WALTHAM – Thirty years ago, Sallie Gratch, a social worker and peace activist from Evanston, Ill., was part of the international women’s peace march in Russia. At the time, following the success of the movement to free Soviet Jewry, Jewish communal organizations were focused on supporting Jews who were emigrating to the U.S. and Israel.
In Russia, Gratch met Svetlana Yakimenko, a teacher in Moscow, and other Jewish women who were not leaving their country. She had a sense that it was equally important to connect with and support these women whose Jewish identities had been squelched for decades.
With that goal in mind, in 1989 she founded Project Kesher, a New York City-based Jewish feminist organization. Yakimenko became the founding director of Project Kesher Russia.
Five years later, Project Kesher held its inaugural international women’s conference in Kiev, a ground-breaking gathering that brought together some 300 Jewish women from the U.S., Israel, and most from Russia, Ukraine, and other former Soviet Union states where they broke through a gulf of cultural barriers and began to form relationships that would become the cornerstone of future projects.
Today, the thriving organization operates in Russia, Ukraine, Belarus, Moldova, Georgia, and Israel, and supports grassroots projects that foster Jewish identity and education and empower women to be active in Jewish and civic life. Many of its programs address gender equality, health, and domestic violence.
Last month, Project Kesher announced it has donated its archives to Brandeis University, a trove of letters, conference programs, photographs, and published articles, as well as Gratch’s personal handwritten travel notebooks from the early years of the project.
The announcement and the anniversary were celebrated last month at “She Can Do Anything: Feminism and Jewish Life in the Post-Soviet States,” a Brandeis conference that included panel conversations with Gratch, Project Kesher’s executive director Karyn Gerson, and Vlada Nedak, director of Project Kesher Ukraine.

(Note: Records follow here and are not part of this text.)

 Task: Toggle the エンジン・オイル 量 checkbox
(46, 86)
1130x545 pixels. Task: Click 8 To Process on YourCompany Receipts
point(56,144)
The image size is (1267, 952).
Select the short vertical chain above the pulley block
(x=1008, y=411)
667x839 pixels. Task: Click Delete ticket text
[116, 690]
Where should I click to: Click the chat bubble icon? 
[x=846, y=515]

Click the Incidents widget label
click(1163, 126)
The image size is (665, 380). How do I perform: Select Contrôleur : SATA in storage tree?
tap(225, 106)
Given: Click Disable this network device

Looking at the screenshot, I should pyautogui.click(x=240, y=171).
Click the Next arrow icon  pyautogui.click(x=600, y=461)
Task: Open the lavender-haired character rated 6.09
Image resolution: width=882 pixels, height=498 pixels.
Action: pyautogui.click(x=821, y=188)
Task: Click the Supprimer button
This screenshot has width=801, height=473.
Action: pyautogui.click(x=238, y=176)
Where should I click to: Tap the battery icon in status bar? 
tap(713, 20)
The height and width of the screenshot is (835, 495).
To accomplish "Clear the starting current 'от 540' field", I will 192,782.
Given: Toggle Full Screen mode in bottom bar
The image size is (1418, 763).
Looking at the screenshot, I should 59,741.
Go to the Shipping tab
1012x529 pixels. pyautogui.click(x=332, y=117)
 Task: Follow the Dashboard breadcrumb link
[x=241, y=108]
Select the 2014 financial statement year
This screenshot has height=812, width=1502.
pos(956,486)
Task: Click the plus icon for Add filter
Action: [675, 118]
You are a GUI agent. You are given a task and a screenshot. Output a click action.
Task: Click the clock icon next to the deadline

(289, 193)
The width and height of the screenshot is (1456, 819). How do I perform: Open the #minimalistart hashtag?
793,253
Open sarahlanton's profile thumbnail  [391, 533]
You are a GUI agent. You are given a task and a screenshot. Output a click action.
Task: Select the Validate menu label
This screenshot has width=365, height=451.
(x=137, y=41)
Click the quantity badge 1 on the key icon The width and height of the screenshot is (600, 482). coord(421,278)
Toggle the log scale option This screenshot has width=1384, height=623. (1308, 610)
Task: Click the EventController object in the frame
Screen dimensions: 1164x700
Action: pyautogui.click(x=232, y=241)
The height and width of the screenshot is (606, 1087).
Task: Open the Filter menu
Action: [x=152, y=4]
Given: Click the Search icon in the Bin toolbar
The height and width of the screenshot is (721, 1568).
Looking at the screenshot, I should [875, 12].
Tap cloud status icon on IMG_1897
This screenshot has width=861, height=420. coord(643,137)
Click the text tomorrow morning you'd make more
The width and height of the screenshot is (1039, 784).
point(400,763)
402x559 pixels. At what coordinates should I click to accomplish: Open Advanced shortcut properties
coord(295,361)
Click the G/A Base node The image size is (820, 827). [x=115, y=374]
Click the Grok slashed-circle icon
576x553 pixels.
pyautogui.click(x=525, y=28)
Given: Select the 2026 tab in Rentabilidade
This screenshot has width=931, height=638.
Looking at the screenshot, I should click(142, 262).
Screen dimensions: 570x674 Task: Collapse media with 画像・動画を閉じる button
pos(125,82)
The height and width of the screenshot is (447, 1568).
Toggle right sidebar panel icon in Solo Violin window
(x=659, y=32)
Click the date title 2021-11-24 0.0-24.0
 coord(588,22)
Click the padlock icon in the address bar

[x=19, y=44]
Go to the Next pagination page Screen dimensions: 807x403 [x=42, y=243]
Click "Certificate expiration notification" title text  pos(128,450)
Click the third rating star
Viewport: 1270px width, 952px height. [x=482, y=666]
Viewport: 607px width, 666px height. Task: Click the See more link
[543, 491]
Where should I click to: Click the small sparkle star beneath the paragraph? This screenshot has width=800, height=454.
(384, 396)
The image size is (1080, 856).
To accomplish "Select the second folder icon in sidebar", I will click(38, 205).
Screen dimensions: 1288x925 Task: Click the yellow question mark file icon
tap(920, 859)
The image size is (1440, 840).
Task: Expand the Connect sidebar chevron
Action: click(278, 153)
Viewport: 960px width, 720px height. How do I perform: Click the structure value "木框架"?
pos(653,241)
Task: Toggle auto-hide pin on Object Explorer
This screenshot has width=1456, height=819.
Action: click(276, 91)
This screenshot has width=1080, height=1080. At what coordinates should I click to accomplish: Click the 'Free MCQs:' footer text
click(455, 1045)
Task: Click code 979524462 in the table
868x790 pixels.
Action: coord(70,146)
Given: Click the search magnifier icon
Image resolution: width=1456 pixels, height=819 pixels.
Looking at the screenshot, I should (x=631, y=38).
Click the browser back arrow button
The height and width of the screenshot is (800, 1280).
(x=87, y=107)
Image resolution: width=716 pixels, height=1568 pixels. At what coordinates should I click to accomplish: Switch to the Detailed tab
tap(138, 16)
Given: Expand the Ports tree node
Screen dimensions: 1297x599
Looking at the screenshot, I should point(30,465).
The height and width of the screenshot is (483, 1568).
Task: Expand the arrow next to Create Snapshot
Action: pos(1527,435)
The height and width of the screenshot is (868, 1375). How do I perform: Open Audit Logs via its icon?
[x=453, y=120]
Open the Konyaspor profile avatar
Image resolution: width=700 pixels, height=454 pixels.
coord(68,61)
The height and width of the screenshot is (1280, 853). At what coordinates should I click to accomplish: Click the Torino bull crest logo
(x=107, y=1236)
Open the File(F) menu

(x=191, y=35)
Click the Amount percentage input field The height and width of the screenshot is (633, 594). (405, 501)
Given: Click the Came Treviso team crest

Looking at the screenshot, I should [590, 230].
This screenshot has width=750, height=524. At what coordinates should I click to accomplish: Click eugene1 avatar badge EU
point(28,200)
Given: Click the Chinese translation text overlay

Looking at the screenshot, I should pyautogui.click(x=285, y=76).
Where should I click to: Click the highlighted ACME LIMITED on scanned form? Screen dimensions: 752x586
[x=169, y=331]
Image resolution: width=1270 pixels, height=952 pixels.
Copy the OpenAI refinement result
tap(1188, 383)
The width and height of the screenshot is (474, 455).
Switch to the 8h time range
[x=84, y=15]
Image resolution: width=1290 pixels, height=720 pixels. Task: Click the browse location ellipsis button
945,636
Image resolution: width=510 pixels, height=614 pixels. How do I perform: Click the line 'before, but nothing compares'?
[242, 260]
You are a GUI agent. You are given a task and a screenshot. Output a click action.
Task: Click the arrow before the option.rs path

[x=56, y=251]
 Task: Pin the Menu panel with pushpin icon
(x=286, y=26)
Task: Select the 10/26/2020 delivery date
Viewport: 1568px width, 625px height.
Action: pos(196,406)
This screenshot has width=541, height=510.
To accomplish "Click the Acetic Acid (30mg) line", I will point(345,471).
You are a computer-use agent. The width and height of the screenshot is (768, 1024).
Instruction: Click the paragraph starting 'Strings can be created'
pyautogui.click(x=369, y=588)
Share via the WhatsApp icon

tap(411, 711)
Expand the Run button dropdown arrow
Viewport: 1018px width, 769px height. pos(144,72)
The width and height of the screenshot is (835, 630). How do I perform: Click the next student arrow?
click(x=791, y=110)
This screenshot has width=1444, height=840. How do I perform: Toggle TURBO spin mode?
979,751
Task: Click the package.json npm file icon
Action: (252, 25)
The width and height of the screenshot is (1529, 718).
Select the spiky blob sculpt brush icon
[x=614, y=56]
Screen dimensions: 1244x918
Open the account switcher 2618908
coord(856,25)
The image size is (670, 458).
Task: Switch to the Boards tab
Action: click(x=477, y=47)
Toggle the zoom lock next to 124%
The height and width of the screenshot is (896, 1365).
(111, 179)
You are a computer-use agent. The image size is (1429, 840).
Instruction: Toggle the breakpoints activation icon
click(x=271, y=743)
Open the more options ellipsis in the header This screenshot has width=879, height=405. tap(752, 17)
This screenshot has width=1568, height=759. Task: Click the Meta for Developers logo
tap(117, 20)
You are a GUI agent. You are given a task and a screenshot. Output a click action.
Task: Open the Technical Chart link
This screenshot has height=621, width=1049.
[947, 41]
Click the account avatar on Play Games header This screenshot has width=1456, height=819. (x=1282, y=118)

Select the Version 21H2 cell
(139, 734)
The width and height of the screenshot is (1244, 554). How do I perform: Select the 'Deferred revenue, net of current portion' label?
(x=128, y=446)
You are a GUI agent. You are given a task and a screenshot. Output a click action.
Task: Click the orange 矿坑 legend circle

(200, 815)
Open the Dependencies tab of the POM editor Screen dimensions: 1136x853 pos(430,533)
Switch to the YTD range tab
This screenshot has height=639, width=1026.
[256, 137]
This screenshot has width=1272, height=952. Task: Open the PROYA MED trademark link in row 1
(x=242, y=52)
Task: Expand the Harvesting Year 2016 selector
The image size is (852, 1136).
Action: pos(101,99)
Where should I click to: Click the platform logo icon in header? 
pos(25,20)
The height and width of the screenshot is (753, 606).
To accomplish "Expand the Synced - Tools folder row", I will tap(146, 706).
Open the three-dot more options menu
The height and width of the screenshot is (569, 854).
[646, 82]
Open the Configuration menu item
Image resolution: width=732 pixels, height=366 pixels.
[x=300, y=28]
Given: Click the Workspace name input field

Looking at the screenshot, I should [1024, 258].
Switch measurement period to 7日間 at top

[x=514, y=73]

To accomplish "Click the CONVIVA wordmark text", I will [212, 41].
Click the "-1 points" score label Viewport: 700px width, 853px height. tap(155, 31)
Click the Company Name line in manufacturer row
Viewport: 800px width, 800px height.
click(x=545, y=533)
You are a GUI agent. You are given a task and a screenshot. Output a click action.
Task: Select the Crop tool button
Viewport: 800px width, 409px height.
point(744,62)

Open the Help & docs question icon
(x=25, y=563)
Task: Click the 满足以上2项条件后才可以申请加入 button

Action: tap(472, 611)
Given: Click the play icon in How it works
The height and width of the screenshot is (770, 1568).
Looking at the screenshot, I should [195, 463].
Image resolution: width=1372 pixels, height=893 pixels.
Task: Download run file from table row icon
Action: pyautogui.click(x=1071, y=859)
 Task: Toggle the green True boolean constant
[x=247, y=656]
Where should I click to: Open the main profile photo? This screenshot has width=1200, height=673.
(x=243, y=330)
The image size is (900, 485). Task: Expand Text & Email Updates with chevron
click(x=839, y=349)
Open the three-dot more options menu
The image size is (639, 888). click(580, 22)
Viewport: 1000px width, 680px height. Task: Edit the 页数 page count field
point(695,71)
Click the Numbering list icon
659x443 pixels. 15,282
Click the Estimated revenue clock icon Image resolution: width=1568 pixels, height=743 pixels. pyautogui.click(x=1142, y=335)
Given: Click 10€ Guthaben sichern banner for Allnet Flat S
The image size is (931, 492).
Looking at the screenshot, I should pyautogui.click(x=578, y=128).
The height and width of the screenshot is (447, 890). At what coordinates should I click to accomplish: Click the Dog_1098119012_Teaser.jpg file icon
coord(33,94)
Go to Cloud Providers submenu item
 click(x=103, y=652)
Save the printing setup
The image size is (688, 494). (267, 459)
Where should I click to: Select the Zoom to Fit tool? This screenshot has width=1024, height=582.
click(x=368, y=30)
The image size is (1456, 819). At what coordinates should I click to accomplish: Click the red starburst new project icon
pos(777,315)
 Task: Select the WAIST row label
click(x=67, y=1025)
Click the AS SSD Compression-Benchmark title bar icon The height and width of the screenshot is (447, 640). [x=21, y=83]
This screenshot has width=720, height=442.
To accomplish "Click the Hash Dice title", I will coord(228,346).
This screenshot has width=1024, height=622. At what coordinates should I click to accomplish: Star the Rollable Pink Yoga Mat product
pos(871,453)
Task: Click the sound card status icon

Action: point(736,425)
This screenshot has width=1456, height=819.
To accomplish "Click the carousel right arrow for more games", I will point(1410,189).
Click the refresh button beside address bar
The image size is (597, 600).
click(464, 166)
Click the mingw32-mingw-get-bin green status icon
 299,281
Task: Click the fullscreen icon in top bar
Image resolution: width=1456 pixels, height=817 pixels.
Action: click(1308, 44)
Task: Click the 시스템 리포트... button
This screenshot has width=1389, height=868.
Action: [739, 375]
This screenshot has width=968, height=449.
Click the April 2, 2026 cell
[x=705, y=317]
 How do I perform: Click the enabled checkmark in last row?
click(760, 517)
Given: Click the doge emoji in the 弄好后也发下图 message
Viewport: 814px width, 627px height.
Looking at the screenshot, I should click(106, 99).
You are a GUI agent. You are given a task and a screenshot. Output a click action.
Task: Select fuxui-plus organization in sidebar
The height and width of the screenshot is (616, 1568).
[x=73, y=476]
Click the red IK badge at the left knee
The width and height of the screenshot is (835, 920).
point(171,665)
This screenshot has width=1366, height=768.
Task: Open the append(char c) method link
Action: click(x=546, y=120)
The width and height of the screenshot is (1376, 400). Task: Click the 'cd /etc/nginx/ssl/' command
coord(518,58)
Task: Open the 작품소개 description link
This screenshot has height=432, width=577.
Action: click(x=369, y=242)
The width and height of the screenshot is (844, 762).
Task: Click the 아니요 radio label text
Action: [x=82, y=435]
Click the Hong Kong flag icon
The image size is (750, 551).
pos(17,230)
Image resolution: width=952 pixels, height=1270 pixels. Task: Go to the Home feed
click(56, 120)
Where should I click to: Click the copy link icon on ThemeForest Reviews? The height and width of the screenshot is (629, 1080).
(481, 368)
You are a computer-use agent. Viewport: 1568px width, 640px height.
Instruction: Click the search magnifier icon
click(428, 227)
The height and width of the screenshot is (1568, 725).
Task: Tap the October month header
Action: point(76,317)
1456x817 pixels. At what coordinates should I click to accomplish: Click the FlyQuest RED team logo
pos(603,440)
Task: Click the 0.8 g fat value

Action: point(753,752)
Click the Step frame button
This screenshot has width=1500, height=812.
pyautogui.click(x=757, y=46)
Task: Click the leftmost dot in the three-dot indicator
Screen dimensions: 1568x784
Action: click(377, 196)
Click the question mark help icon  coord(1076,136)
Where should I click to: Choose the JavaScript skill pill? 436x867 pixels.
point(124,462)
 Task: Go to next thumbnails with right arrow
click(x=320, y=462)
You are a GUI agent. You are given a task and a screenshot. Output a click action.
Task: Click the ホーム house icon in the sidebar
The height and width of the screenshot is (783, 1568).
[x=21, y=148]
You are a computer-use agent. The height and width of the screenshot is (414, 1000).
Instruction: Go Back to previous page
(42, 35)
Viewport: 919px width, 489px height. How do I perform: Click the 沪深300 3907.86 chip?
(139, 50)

The group’s archive, which is still being processed, consists of about 40 boxes of material, according to Surella Seelig, the outreach and special projects archivist at Brandeis. It adds to the university’s American Jewish and Israeli Feminism Archive Collective, an expanding and accessible collection compilation that includes material from Lilith Magazine and the personal archives of influential Jewish women, including Israeli-American feminist leader Marcia Freedman.
Seelig described the work of Project Kesher as “an act of rebellion. These were women who stood up against oppression of women and against oppression of Judaism,” she told the Journal. “They said, ‘We have a responsibility as Jews to help other Jews.’ It was beautiful and very brave.”
The milestone event at Brandeis attracted dozens of Boston area women who were pivotal in Project Kesher’s formative years. Among them were Brandeis professor emeritatus Shulamit Reinharz, founding director of the Hadassah-Brandeis Institute and Joyce Antler, professor emerita of American Jewish History and Culture and Women’s, Gender, and Sexuality Studies at the Waltham college. Both led panels at the conference. Other included philanthropist Diane Troderman; Sonia Michelson, a past board member; and Andrea Waldstein, a social worker who first met Gratch in 1989 at an international peace conference in Illinois.
Project Kesher struck a deep personal chord for Waldstein, who grew up in Haverhill, the daughter of a Ukrainian-born Jewish father who fled the country as a young boy. At around the time she met Gratch, Waldstein’s family celebrated her father’s 80th birthday by taking him on his first visit back to the Ukrainian town where he was born, she told the Journal.
A few years later, when Gratch asked Waldstein to spread the word about the Ukraine conference in Boston, Waldstein didn’t hesitate.
The conference also connected Waldstein with a woman from her father’s village who invited her back for another visit. A group of elderly Jews greeted her with buckets of flowers and joined Waldstein in saying Kaddish at the grave of her great-grandfather.
“It was so moving. I was living out my father’s mission,” she recalled.
For many years, women in Boston organized Project Kesher’s global seders, one of its signature programs, where women in the U.S. gather before Passover and call their counterparts in Russia and Ukraine who are also sitting around a seder table. Now, several thousand women participate in more than 140 seders each year, using Project Kesher’s trilingual hagaddah in English, Hebrew and Russian.
The Boston activists developed their own bicultural seder, co-led by American Jewish women and Russian Jewish women emigres in the area.
“Year after year, women would tell the stories of their journeys,” she said. At the time, Russian emigres weren’t always integrated into synagogue life. It was often a separate community,” Waldstein said.
“Through these seders, we forged friendships.”